Multi-talented First Lady to Bill Gretsch and mother of current president, Fred W. Gretsch.
Sylvia Gretsch was an independent, outgoing, multi-talented lady who helped her husband, Bill, during the “scaled-down production” war years at Gretsch during World War II. After the war Sylvia was caretaker to Bill during his serious illness until his untimely death in 1948.
Maxine Lois (“Sylvia”) Elsner was born on September 14, 1917 in Joplin, Missouri. As a child Sylvia was fascinated with radio (a relatively new invention), and at an early age began studying dramatics and training in theater and speech.
In 1939 Sylvia graduated from Northwestern University in Evanston, Illinois majoring in speech. While at Northwestern she crossed paths with Bill Gretsch, a 30-year-old bachelor who managed the operations of Gretsch’s Chicago Distribution Branch, and a special friendship was born.
After college the career-minded Sylvia accepted a job at a Missouri high school teaching English, drama, and supervising the traveling debate team. A year later in 1940, she moved to Wichita Falls, Texas and wrote copy for a radio station. In 1942 Sylvia was hired as the editor of “Western Hotel and Restaurant Reporter” magazine. Sylvia’s relationship with Bill also deepened during this time.
1942 was an important year in the Gretsch family for many reasons. Bill’s father, Fred Sr., retired and Bill’s older brother, Fred Jr., was named Gretsch Company president. Soon afterward he left to serve as a commander in the Navy during World War II. With his brother’s departure, Bill moved from Chicago to New York to assume the reins as company president. Bill, whose polio as a child prevented him from serving in World War II was, nonetheless, very involved in the war effort. Bill worked with the Red Cross to supply Entertainment Kits and musical instruments to thousands of soldiers around the world.
Shortly after relocating to New York, Bill proposed to Sylvia and they were married on December 14, 1942. During their marriage Sylvia helped with the layouts and development of Gretsch ads in music trade magazines. She and Bill had four children (Charlotte, Katie, Fred, and Gretchen). After having been married and Gretsch president for only five years, Bill developed cancer and was very ill for 18 months before losing his battle in 1948 at the young age of 41.
Upon her husband’s untimely death, Sylvia continued the Gretsch tradition of preparing the next generation to learn the family business and continue the Gretsch legacy through her only son, Fred. He began working in the business as a boy, preparing for the day when he would run his great-grandfather’s company. Fred’s grandfather and uncle were both great teachers and exposed Fred to many aspects of the music manufacturing business.
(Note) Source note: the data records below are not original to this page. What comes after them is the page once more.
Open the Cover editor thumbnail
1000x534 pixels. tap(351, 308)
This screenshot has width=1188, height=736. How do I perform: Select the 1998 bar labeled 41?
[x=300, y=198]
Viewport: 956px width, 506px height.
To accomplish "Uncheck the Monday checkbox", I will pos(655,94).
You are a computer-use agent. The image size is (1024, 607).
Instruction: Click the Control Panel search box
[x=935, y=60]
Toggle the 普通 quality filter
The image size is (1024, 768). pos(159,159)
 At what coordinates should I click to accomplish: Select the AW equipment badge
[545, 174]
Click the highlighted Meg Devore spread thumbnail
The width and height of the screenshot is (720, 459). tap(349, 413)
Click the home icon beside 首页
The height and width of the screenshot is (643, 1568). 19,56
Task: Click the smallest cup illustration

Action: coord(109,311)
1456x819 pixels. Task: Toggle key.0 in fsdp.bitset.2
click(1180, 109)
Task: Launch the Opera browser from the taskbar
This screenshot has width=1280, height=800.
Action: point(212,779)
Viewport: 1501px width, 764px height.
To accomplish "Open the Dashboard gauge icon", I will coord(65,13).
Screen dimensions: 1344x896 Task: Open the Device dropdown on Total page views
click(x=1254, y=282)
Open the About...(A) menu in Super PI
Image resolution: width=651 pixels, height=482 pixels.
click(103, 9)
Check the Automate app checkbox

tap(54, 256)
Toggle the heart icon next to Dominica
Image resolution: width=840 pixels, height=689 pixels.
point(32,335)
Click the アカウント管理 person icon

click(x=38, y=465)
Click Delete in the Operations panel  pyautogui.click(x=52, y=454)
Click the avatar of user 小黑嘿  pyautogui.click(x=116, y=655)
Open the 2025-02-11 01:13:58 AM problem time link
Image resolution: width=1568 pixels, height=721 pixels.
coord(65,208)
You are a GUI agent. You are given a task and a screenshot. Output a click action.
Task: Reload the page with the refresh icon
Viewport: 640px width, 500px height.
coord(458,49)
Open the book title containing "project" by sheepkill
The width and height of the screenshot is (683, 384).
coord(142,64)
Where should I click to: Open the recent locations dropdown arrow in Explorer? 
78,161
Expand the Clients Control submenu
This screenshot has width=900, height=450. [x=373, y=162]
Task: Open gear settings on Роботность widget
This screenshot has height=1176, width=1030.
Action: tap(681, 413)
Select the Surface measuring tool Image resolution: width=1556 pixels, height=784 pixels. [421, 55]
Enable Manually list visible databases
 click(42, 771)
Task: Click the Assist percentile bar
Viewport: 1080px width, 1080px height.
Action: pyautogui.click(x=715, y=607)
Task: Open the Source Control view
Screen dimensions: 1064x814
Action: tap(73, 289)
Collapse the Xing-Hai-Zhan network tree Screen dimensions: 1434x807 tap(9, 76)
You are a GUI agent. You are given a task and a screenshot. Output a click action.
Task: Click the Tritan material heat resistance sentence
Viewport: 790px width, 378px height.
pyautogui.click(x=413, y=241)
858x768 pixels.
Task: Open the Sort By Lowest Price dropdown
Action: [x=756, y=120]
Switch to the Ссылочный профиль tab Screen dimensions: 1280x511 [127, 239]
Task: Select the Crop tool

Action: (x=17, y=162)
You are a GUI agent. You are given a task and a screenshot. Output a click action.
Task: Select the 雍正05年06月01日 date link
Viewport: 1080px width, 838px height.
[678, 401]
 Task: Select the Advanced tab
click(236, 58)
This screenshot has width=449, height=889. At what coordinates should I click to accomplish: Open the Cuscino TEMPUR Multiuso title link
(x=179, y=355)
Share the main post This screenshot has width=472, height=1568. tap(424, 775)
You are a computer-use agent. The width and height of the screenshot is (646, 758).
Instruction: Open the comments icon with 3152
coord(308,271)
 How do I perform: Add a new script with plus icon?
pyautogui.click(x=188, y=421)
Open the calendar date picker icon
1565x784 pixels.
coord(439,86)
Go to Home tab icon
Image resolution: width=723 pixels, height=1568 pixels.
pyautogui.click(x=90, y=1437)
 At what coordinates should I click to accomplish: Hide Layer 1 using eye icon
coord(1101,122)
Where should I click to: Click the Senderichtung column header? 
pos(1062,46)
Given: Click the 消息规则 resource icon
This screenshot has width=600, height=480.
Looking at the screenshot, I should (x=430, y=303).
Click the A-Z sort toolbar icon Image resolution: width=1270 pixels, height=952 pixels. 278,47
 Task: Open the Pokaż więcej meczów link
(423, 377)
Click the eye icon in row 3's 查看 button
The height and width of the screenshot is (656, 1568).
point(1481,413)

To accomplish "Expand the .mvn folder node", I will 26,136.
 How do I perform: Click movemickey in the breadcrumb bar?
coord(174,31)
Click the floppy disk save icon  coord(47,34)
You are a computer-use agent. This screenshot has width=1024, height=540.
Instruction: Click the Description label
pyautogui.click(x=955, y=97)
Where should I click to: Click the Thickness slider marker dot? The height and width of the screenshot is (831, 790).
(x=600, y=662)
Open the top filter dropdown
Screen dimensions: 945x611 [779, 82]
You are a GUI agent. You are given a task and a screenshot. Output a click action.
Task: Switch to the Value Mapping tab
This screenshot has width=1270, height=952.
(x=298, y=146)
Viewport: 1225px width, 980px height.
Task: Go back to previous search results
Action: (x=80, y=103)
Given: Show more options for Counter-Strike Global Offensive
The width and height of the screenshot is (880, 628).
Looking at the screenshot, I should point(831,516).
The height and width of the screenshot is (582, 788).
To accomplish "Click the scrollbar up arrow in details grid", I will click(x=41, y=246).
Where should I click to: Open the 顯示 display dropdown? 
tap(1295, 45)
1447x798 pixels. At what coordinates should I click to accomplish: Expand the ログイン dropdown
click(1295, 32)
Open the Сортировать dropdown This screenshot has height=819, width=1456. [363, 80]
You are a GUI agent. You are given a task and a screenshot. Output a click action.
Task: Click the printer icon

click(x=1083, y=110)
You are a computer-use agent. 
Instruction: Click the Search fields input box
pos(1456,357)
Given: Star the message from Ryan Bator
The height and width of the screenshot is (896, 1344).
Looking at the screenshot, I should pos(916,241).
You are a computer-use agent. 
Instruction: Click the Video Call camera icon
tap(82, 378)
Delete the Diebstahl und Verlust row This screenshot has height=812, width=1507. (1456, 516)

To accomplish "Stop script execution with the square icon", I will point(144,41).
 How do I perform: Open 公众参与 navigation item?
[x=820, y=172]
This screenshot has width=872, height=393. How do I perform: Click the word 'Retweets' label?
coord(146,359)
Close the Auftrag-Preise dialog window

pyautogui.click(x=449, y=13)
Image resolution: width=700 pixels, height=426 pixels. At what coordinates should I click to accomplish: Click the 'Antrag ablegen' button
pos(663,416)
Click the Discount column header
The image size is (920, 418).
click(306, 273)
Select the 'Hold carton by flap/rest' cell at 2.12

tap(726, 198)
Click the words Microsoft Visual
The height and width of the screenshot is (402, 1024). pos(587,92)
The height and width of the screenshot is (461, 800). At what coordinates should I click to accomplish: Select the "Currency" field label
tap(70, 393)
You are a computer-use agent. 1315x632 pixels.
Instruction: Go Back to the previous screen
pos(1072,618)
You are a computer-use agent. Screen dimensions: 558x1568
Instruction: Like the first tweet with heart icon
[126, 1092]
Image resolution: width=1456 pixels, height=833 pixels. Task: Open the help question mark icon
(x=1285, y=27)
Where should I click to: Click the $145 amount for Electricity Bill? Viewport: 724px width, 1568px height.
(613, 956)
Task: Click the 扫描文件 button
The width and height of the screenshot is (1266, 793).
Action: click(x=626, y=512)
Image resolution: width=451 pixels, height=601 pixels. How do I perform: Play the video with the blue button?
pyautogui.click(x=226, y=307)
Sylvia never remarried and remained a loyal, loving mother dedicated to raising her and Bill’s four children. In early 1964 Sylvia became seriously ill and passed away on February 29, 1964. Like Charlotte Gretsch, Sylvia lost a brave battle to cancer and died in her mid-40’s, but during her life played an important role in the Gretsch legacy and helped prepare her son for future success. When his uncle sold Gretsch to the Baldwin Music Company in 1967, Fred wasn’t in a position to buy the company. Fortunately, in 1985, Fred’s dream of buying back the family business from Baldwin and reviving the Gretsch name back to prominence came true. Fred remains president of the Gretsch Company today.